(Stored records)

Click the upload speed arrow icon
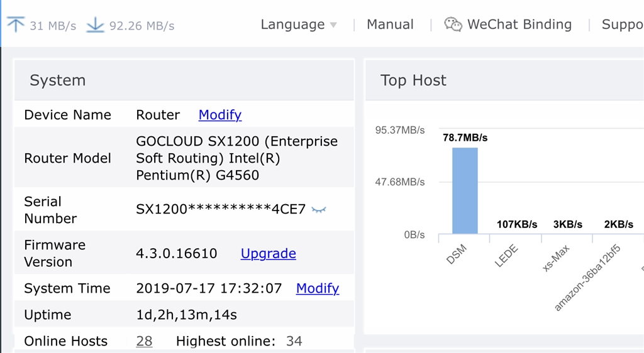Viewport: 644px width, 353px height. (16, 24)
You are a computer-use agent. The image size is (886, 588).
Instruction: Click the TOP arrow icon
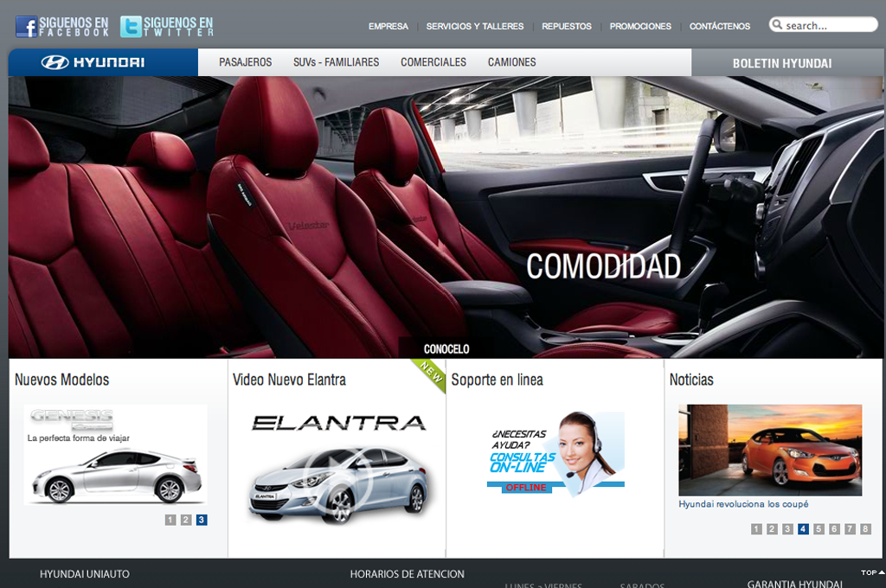[x=872, y=572]
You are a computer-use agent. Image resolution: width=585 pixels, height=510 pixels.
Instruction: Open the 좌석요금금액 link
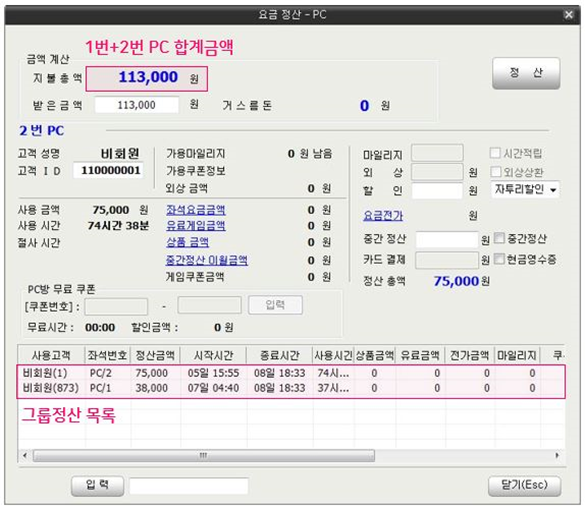click(x=195, y=210)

- **Task prompt**: When you find the line that contains "Instruction: Click the TOP arrow icon", retype it and every line after it through the end of the data above, exactly, with no pictures.

- **Answer section**:
Instruction: Click the TOP arrow icon
[x=872, y=572]
You are a computer-use agent. Image resolution: width=585 pixels, height=510 pixels.
Instruction: Open the 좌석요금금액 link
click(x=195, y=210)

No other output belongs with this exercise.